Exercise brief | The answer must consist of every line from the entries below that contains the word "pixels".

(Collected data entries)
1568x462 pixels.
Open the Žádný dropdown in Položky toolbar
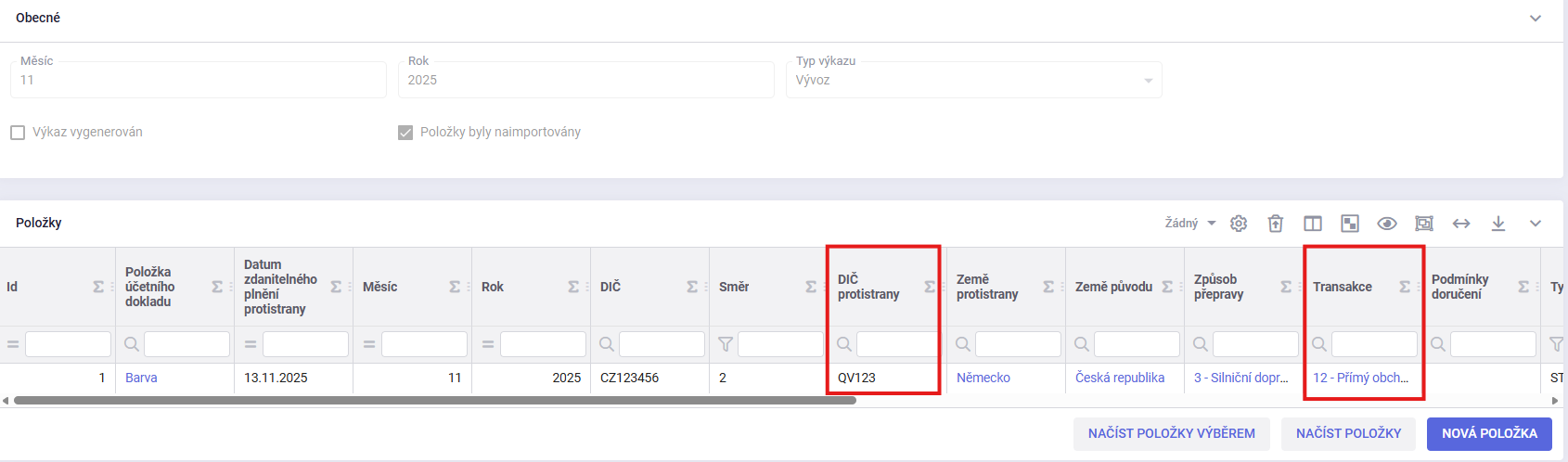tap(1190, 224)
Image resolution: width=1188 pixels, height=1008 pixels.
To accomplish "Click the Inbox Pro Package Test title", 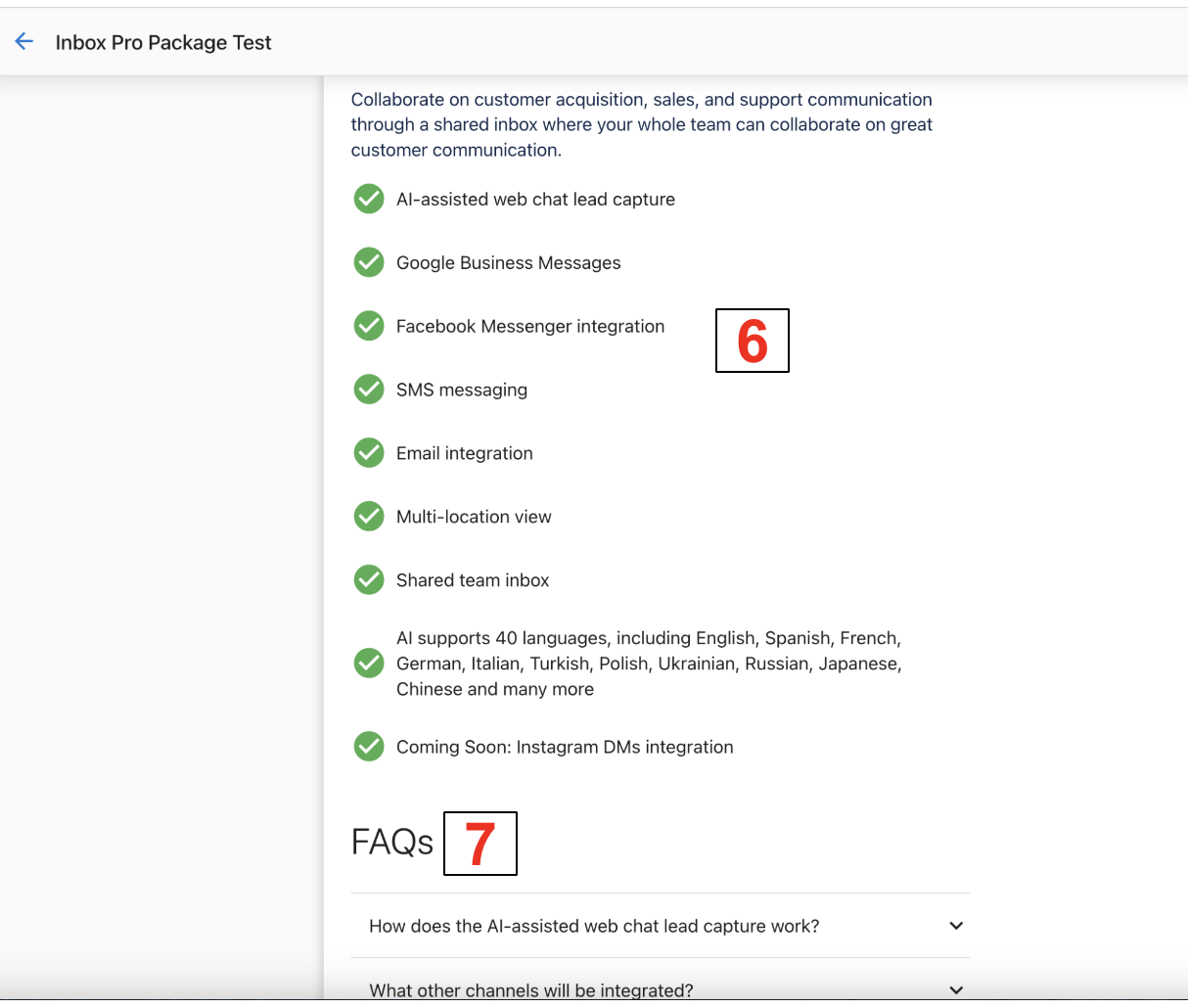I will pyautogui.click(x=163, y=42).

Result of this exercise |
1568x462 pixels.
Image resolution: width=1188 pixels, height=1008 pixels.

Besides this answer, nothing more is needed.